So what additional level of scrutiny, what addendum to the loyalty oath, should be imposed on Muslims? A requirement to forswear sharia law? But what definition, what interpretation of sharia?
Cain’s statement is reminiscent of another made by liberal financier George Soros in 2004 — a similarity that would presumably disturb Cain. “The separation of church and state,” Soros said, “is clearly undermined by having a born-again president. Our concern about Islamic fundamentalism is that there’s no separation between church and state, yet we are about to erode that here.” A president, in this view, must not only be born in the United States but born only once. The intolerant certainty of ethical monotheism is itself a disqualification.
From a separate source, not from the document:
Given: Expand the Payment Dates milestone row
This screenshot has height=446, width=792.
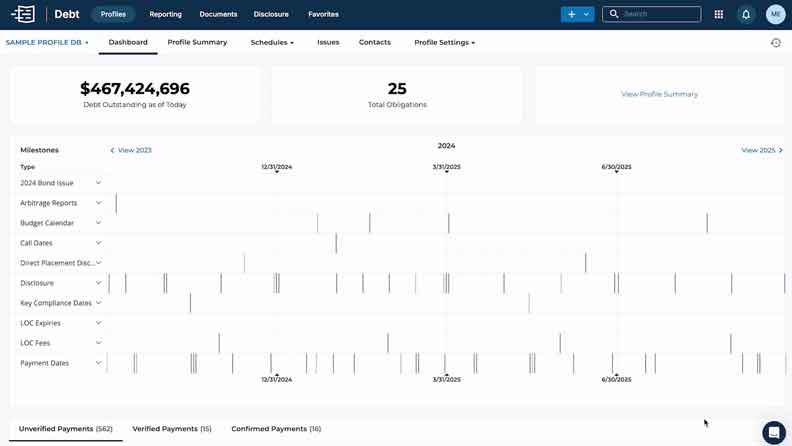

Cain and Soros make the same error. There are, of course, theological expressions of Islam and conservative Christianity that are inconsistent with pluralism — either Wahhabi Saudi Arabia or John Calvin’s Geneva. There are also traditions consistent with pluralism. Sharia law may be interpreted as the replication of seventh-century Medina. It may also be viewed as a moral norm or conception of justice that is variously applied in systems of human law.
The Cain/Soros view rests on the assertion that the most radical expression of a religion is also the most authentic. “Based upon the little knowledge that I have of the Muslim religion,” Cain says, “you know, they have an objective to convert all infidels or kill them.” Part of this statement is correct. It represents very little knowledge of the vigorous debates among 1.2 billion Muslims — a few violent, the vast majority not. For the purposes of this debate, it matters only that a diversity of views on sharia exists — a point beyond question. Determining the genuine or correct version of a religious tradition is beyond the competence and authority of a candidate or the American government.
The Constitution addresses this matter directly. Article VI requires legislative, judicial and executive officials to take a loyalty oath to the Constitution. It continues: “No religious test shall ever be required as a qualification to any office or public trust under the United States.” After Charles Pinckney of South Carolina proposed this language at the Constitutional Convention, a delegate to North Carolina’s ratifying convention objected that it would allow “pagans, deists and Mahometans” to seek office. It was ratified anyway — even though many state constitutions at the time contained religious tests. In urging ratification, James Madison dismissed these state restrictions as “less carefully and properly defined” than the federal document. Government service, he argued, should be “open to merit of every description, whether native or adoptive, whether young or old, and without regard to poverty or wealth, or to any particular profession of religious faith.”
Imposing a modern religious test is neither likely nor defensible. It is remarkable that any liberal advocate of an evolving Constitution should wish it to evolve in this way. It is equally inexplicable that any conservative defender of constitutionalism should advocate so clear a violation of the Constitution itself.
The whole enterprise of redefining the ground rules for participation in public life in order to encourage suspicion of one faith or group is highly questionable. It is just the type of power play that the Founders aimed to prevent. For them, loyalty to the Constitution was sufficient — and any religious demand beyond it, illegitimate.